A volt meter won't put enough of a load to really test a battery. You could turn on the lights or have an assistant try to start it while you have the meter leads on the posts of the battery. That'll give you a better idea of the batteries condition.
If it's good, you will need to check for voltage drops in the wiring and for open fusable links. Fusable links are just wires designed to melt or burn open when too much current runs through them. They can be hard to identify but usually have a plastic "flag" or bump on one end. DO NOT replace with regular wire, you will run the risk of burning your truck to the ground.

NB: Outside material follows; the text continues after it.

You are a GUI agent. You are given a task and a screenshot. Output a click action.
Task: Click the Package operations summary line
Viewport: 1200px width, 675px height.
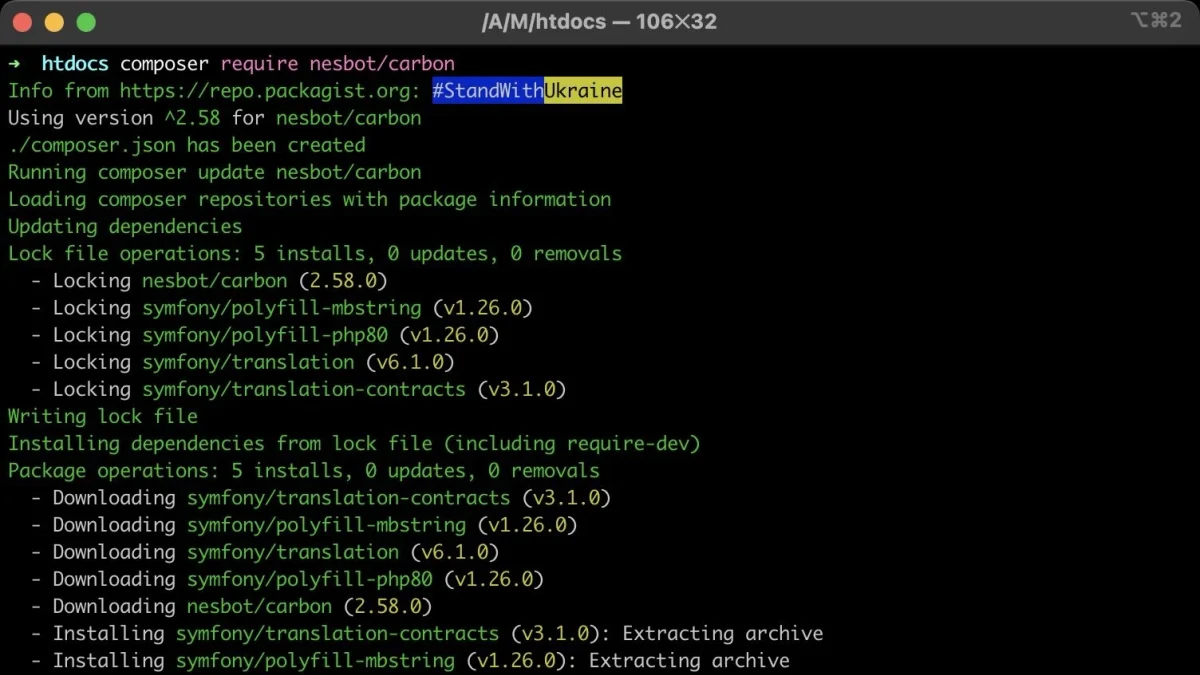(x=304, y=470)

Hey guys, so it turns out that I had a fuse and a relay blow out. All fixed now. I cleared out a ton of leaves and junk that fell into the blower motor for the defroster, and that seems to have done the trick. Thanks for all the tips! I was wondering if anyone could give me some insight into my engine. I know that the 351m is part of the 335 series and is essentially a 400 with lower compression and a shorter crank. What's the difference between the 351m and the Cleveland? Anyone have any specs, opinions on the engine, and experience with their reliability/capability? Should I go the route of converting it to a 400, or am I better off just putting on a holley intake, 4 barrel, and dual exhaust (currently has a single pipe)
Well if you switch to a Cleveland youll need a different bellhousing. Every one always says what boat anchors the 351m and 400 are. I have a sweet running,strong 400 that takes care of my needs.
Good_to_doo- Thanks for the tip! I've heard mixed things about them. Weight wise, I checked, and according to the research i've done the 351m weighs in at 575 lbs, about 145 lbs less than the 429/460. Keep in mind, I haven't personally put one on a scale, so who really knows? Being a bit of a purist, I'd like to keep the truck as close to stock as I can with some minor mods to improve torque and power, but I'm not looking for a muscle truck/ burnout machine. I am looking for something tough and reliable that can haul things from A to B, whatever that may be, and potentially do a bit of off roading; it doesn't have a lift kit, 4 wheel drive, and big tires for nothing, am I right? I called the boys at Holley, and they recommended I go with a Weiand 8010 small block ford intake (makes sense), and a 570 street avenger. Before I move forward with that, if anyone has suggestions on a better set up I'm all ears. Also, I'm wondering about what gas to put in it. Should I put regular 87 octane, or because of the lower compression put in something a little punchier? Lastly, and I'm sorry to just dump a bunch of questions on everyone, I read on another forum that a smart upgrade to see some real power out of a midland is to put in an aftermarket cam like an Elgin, and for protection plum the oil port on the side of the block to the top port in the rear together with a hard line. Anyone have any opinions on that?